Write the lines as a JSON list of strings, one string per line with blank lines omitted, beginning at the line that contains "Click the 39,99" and ending after the line that contains "Select the 8045P-125".

Data provided:
********************

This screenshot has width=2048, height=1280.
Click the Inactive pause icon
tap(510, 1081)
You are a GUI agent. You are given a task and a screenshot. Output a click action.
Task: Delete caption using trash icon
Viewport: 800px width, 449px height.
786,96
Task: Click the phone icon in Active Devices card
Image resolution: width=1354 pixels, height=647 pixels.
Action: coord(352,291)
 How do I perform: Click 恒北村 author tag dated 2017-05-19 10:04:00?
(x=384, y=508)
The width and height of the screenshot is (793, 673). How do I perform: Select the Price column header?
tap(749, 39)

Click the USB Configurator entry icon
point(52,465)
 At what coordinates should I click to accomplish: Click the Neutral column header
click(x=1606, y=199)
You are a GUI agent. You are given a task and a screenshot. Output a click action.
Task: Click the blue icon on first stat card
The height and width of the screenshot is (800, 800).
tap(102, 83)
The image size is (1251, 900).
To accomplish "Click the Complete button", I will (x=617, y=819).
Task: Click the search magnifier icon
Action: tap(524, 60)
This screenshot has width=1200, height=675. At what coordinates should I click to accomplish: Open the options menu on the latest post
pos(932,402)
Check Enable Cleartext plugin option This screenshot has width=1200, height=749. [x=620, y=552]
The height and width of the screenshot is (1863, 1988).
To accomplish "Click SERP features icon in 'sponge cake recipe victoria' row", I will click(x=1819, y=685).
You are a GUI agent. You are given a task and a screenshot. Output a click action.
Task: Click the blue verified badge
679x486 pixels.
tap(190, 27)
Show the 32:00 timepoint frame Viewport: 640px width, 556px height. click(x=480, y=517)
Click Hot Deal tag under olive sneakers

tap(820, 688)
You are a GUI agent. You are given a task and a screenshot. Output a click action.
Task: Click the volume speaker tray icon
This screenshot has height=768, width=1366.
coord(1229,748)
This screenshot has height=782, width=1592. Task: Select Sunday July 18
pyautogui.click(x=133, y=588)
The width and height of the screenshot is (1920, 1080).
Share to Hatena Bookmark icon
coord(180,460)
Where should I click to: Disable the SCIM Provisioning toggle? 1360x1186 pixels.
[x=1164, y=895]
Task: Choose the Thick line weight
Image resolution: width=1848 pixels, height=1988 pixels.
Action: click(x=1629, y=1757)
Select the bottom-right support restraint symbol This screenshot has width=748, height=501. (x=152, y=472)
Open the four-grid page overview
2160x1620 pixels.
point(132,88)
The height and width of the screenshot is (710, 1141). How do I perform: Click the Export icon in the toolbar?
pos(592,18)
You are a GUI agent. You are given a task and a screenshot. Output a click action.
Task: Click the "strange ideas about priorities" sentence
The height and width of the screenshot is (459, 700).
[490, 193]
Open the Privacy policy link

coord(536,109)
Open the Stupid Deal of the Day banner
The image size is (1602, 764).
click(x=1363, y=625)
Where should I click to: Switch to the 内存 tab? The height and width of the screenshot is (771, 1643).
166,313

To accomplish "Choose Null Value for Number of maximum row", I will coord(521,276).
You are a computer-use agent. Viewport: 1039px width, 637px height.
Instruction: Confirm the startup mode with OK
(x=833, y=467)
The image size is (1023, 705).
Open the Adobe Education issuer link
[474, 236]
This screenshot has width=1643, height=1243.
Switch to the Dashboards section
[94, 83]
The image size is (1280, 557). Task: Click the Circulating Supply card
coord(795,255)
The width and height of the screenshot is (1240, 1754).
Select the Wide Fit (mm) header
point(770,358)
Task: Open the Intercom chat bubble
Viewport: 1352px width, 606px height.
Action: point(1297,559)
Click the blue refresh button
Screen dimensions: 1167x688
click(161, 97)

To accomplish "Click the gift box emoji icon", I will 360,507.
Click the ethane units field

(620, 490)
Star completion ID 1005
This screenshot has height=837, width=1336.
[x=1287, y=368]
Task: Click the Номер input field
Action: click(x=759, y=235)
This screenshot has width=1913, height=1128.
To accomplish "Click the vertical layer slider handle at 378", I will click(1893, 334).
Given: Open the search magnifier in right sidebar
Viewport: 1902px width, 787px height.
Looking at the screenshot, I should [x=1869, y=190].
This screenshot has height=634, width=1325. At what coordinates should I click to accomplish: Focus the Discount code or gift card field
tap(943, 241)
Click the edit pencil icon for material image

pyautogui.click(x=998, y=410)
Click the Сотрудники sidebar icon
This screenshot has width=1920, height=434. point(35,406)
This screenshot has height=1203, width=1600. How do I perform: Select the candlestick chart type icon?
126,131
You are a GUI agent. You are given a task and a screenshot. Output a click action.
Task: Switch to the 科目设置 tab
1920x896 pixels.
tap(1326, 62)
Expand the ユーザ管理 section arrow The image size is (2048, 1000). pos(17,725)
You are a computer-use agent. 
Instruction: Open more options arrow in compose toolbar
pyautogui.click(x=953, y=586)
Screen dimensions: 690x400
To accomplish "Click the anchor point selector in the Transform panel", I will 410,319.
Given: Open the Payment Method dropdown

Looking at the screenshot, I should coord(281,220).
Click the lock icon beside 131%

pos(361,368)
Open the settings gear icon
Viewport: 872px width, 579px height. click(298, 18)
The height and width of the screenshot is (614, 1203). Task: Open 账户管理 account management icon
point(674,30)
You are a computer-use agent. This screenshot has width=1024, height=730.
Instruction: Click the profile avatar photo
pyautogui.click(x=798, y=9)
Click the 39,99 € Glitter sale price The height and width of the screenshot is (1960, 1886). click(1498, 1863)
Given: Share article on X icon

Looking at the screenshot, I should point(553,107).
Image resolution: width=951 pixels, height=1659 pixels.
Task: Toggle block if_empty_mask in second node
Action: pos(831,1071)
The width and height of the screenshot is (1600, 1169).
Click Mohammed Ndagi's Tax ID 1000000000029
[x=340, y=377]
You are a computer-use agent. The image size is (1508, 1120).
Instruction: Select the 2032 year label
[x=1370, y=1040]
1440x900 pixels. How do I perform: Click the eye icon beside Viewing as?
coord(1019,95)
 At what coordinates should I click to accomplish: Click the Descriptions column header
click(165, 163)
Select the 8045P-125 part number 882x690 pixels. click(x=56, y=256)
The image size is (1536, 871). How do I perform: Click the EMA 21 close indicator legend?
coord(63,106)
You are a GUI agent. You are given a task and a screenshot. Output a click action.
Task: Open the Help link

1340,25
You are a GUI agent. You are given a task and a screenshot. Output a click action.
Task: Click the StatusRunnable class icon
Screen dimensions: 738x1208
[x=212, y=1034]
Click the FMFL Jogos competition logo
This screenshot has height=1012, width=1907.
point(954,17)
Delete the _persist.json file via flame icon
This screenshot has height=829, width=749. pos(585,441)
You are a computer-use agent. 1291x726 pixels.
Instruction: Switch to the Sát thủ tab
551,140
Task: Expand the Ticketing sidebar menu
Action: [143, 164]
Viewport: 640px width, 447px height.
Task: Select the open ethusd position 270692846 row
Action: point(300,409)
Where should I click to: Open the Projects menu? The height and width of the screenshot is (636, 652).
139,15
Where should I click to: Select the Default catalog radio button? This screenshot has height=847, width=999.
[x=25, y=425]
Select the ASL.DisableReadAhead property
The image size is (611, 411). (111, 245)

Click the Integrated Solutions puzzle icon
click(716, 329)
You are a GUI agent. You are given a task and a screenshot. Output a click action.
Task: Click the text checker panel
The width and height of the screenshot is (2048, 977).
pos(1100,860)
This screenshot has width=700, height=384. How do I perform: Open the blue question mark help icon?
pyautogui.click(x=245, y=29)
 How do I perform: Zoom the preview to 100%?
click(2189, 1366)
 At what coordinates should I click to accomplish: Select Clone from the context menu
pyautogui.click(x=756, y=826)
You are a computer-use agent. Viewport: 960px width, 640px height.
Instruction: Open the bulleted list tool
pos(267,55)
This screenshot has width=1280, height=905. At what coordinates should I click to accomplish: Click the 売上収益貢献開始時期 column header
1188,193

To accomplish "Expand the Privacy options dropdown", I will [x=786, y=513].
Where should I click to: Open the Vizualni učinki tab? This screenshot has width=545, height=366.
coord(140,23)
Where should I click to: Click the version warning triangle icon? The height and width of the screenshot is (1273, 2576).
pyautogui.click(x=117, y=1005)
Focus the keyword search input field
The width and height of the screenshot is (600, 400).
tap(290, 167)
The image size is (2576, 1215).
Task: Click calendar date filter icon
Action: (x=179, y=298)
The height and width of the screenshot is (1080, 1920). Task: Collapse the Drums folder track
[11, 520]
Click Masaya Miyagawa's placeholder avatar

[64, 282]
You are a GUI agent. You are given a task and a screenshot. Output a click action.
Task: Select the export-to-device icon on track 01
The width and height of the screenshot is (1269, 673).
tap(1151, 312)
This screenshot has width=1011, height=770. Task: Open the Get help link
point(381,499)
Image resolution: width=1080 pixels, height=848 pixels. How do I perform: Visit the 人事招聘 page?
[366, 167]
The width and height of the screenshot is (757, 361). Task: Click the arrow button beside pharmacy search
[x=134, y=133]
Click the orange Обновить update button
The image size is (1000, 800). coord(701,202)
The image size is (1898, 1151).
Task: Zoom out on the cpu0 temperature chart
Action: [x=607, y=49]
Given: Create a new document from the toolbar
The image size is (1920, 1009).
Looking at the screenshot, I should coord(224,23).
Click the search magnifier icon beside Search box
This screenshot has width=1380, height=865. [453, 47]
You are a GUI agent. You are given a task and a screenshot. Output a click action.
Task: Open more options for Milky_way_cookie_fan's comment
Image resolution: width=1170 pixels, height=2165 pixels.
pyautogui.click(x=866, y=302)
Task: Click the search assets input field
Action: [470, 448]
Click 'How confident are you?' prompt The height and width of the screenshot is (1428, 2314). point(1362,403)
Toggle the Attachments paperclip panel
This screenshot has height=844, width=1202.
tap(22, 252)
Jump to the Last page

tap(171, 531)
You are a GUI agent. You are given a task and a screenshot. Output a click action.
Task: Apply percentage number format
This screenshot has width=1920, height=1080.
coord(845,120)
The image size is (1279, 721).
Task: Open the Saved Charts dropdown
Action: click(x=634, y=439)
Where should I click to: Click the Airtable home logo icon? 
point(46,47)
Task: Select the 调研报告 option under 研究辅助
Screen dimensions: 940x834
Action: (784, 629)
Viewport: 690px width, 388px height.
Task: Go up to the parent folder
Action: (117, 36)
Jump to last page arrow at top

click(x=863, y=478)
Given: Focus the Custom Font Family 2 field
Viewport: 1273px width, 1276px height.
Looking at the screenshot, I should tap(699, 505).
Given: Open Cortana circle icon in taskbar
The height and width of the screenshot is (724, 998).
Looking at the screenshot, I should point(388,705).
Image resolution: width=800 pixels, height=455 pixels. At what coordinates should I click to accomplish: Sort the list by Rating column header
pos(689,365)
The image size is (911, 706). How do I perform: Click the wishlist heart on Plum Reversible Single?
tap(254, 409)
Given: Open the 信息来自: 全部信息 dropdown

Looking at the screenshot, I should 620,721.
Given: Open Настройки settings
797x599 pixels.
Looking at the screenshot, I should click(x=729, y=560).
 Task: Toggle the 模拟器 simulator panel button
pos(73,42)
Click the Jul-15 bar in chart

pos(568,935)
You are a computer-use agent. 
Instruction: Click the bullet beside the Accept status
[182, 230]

********************

The result:
[
  "Click the 39,99 € Glitter sale price The height and width of the screenshot is (1960, 1886). click(1498, 1863)",
  "Given: Share article on X icon",
  "Looking at the screenshot, I should point(553,107).",
  "Image resolution: width=951 pixels, height=1659 pixels.",
  "Task: Toggle block if_empty_mask in second node",
  "Action: pos(831,1071)",
  "The width and height of the screenshot is (1600, 1169).",
  "Click Mohammed Ndagi's Tax ID 1000000000029",
  "[x=340, y=377]",
  "You are a computer-use agent. The image size is (1508, 1120).",
  "Instruction: Select the 2032 year label",
  "[x=1370, y=1040]",
  "1440x900 pixels. How do I perform: Click the eye icon beside Viewing as?",
  "coord(1019,95)",
  " At what coordinates should I click to accomplish: Click the Descriptions column header",
  "click(165, 163)",
  "Select the 8045P-125 part number 882x690 pixels. click(x=56, y=256)"
]